▶ **WHAT YOU WILL DO**
All of the data goes into your copy exactly as written. Images do not.

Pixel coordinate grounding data
-------------------------
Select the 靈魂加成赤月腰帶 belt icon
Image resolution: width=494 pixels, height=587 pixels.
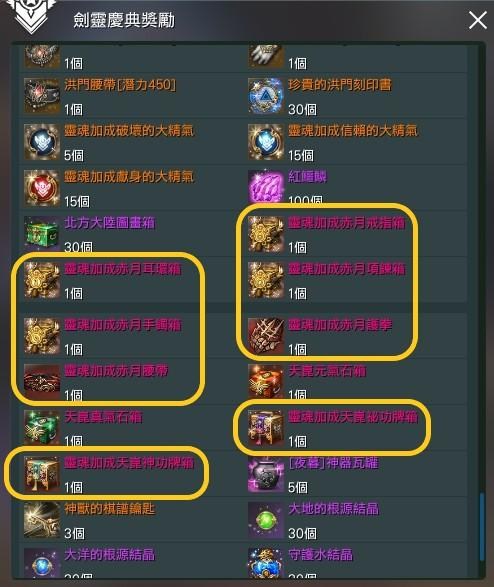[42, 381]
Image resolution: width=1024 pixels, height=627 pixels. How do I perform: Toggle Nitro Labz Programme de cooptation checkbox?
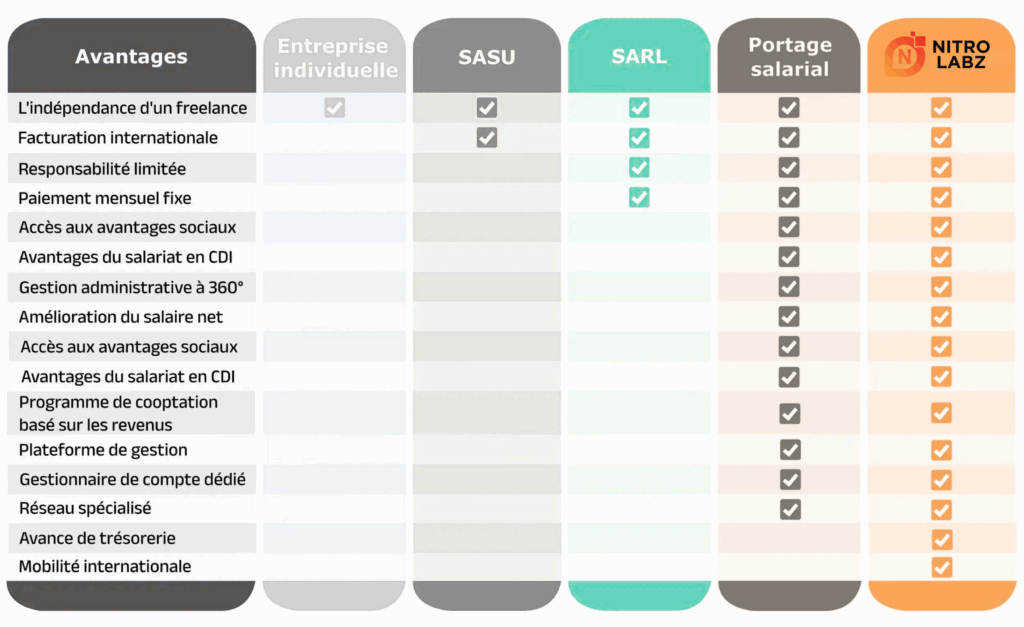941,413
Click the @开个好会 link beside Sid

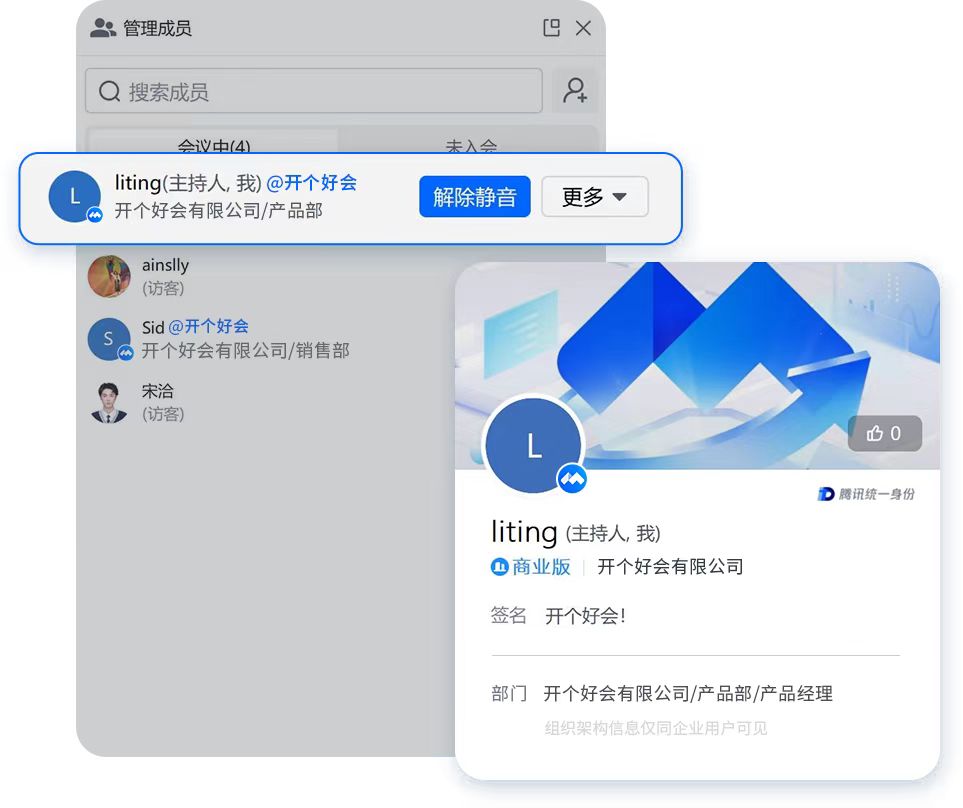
-------------------------
▶ **SOLVED EXERCISE**
Select the 靈魂加成赤月腰帶 belt icon
Image resolution: width=494 pixels, height=587 pixels.
[42, 381]
Image resolution: width=1024 pixels, height=627 pixels. How do I perform: Toggle Nitro Labz Programme de cooptation checkbox?
941,413
Click the @开个好会 link beside Sid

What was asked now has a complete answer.